2003: Salmer fra kiøkkenet di Bent Hamer
Inondato di premi e candidato all’Oscar questo film che definire «insolito» è poco e che Il Sole 24 Ore ha definito “Racconto filosofico, piccolo apologo nordico con la grazia di una favola della nonna”.
Un inno all’amicizia e alla comunicazione questo di Bent Hamer, nativo della Norvegia e operante in Svezia, luoghi dove le due cose devono essere tutt’altro che facili: “la gioia creativa, le emozioni, la rottura della disciplina, l’individualità contro la rigidità inscalfibile dello stato sociale scandinavo” (Il Manifesto). In un ambiente perennemente innevato (tranne che nel finale, e c’è un motivo…) dove l’isolamento e la solitudine sembrano regnare sovrani, una storia che sa di assurdo e paradossale ma che nasconde molte verità sulla società occidentale e sul nostro essere. Accade poco nel film, solo tante piccole notazioni che però esprimono al meglio frustrazioni desideri bisogni… che sono nostri, a qualsiasi latitudine apparteniamo. Un film sottile che invita alla riflessione e quasi non ce ne accorgiamo (“dietro lo strato divertente e affettuoso fa capolino uno sguardo critico piuttosto acuminato”, scrive giustamente Repubblica). Ironico e surreale, fine e garbato, arguto e originale, poche parole e poco movimento di cui non si sente la necessità. Un film leggero e profondo al contempo, da gustare con calma e intelligenza.

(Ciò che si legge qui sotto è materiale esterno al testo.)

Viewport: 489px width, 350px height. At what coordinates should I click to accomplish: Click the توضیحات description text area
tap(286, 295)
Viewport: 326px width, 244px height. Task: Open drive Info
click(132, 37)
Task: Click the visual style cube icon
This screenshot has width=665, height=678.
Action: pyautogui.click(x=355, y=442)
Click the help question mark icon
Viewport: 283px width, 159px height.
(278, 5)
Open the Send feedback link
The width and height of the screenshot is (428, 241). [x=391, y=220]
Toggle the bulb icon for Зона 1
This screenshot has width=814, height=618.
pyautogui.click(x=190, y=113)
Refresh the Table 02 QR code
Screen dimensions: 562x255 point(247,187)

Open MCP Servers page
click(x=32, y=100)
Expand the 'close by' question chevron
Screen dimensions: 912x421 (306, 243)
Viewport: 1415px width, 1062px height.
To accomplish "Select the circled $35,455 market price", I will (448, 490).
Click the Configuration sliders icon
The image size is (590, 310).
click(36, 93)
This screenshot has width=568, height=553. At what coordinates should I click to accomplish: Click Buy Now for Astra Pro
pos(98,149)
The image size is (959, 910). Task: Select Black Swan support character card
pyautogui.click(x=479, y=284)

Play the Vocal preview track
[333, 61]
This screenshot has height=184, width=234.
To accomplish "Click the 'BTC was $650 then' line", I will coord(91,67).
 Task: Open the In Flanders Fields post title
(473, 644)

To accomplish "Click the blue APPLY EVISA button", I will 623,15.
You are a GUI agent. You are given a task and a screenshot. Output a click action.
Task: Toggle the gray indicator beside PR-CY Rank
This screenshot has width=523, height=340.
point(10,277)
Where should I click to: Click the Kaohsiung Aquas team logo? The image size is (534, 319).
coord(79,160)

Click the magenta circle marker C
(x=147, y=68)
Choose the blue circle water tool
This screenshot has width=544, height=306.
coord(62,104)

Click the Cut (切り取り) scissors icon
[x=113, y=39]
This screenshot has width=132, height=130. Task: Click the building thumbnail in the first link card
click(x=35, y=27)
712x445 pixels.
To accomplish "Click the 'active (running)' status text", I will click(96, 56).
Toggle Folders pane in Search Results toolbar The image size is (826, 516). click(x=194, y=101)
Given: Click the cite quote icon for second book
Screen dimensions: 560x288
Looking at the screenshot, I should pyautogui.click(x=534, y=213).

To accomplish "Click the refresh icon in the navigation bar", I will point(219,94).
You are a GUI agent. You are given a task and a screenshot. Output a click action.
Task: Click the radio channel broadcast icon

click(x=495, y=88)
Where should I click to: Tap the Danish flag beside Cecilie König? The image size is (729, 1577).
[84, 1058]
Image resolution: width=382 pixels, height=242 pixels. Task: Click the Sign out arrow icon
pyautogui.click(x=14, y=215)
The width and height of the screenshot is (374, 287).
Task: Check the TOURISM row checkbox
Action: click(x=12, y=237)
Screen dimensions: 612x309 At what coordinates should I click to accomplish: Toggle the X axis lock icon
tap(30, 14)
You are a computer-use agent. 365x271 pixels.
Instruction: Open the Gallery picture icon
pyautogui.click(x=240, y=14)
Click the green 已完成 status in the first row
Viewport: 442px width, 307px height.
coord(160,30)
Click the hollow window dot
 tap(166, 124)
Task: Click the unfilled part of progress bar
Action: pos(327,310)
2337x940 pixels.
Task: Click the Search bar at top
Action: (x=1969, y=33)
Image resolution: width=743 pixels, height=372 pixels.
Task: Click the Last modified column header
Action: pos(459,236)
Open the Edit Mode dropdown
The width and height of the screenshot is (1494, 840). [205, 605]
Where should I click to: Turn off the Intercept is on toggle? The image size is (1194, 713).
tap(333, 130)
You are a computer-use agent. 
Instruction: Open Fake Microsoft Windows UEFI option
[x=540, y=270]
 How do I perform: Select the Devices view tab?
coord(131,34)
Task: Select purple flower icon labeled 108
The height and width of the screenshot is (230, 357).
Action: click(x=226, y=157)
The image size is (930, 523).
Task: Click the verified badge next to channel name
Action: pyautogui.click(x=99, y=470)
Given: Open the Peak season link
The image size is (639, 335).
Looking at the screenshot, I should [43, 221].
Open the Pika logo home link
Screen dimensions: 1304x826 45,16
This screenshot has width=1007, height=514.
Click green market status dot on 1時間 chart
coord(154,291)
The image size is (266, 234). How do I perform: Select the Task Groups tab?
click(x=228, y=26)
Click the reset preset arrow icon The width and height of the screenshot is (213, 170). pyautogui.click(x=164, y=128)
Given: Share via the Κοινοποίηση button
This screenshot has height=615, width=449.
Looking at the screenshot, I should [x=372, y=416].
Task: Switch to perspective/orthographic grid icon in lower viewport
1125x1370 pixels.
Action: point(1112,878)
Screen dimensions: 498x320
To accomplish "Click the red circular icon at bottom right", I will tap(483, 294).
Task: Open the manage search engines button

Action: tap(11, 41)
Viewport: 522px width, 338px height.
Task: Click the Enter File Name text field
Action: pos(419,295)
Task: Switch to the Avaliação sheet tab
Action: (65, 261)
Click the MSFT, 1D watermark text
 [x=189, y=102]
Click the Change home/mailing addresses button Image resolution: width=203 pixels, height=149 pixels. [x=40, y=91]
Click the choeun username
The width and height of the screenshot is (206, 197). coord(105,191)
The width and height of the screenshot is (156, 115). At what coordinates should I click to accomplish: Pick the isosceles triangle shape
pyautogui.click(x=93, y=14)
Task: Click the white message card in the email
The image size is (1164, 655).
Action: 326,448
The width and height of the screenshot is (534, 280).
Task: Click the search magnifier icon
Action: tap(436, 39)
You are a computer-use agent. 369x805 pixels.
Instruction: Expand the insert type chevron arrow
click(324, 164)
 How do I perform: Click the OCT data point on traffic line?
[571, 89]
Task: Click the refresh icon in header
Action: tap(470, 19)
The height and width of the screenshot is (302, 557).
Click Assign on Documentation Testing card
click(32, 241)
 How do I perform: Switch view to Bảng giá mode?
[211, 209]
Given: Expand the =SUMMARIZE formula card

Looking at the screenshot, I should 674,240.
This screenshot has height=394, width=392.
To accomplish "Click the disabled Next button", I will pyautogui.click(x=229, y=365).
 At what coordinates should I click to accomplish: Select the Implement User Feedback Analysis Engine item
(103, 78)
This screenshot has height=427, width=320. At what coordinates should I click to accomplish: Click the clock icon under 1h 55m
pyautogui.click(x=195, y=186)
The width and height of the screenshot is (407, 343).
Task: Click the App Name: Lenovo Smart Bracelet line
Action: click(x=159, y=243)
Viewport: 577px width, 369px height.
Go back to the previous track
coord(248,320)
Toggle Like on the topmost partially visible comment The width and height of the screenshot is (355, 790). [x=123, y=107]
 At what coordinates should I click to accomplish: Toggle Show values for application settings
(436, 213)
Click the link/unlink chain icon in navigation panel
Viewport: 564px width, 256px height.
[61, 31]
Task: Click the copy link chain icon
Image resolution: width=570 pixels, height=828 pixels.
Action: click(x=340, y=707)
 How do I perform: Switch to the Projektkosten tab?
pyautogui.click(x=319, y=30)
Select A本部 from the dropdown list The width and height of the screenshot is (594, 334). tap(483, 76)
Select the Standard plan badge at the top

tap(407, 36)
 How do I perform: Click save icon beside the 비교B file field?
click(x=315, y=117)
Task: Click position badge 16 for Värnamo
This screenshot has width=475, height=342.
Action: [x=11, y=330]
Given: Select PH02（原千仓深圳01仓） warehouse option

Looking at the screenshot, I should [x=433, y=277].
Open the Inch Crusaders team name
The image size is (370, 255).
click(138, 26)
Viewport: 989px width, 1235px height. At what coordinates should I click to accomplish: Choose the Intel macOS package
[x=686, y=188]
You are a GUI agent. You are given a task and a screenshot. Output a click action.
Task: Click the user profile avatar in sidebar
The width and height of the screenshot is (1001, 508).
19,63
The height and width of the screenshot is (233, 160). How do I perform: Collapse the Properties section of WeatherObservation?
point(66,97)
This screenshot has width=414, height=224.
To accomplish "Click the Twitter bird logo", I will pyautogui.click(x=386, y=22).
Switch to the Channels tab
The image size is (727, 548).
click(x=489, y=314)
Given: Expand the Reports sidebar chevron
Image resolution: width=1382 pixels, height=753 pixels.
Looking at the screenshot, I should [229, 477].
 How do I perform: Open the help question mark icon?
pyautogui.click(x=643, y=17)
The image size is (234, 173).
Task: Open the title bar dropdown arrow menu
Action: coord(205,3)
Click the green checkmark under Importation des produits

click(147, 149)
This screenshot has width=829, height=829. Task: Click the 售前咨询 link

Mai pedante o retorico, Kitchen Stories, pur toccando temi non facili e spiacevoli, dà serenità e infonde speranza: è chiaro che il regista è un ottimista, “un meraviglioso e «utilissimo» ottimista. Senza alzare la voce, facendo un cinema minimo e piacevole, ci racconta d’una possibile libertà interiore, d’una possibile «confutazione morale» di guardiani e capiguardiani, e di dèi minuscoli che se la spassano sullo sfondo, sopra le nostre teste” (Roberto Escobar).
“Senso dell’umorismo, psicologia, eccellente sceneggiatura e recitazione”, il giudizio finale de La Stampa: da condividere in pieno.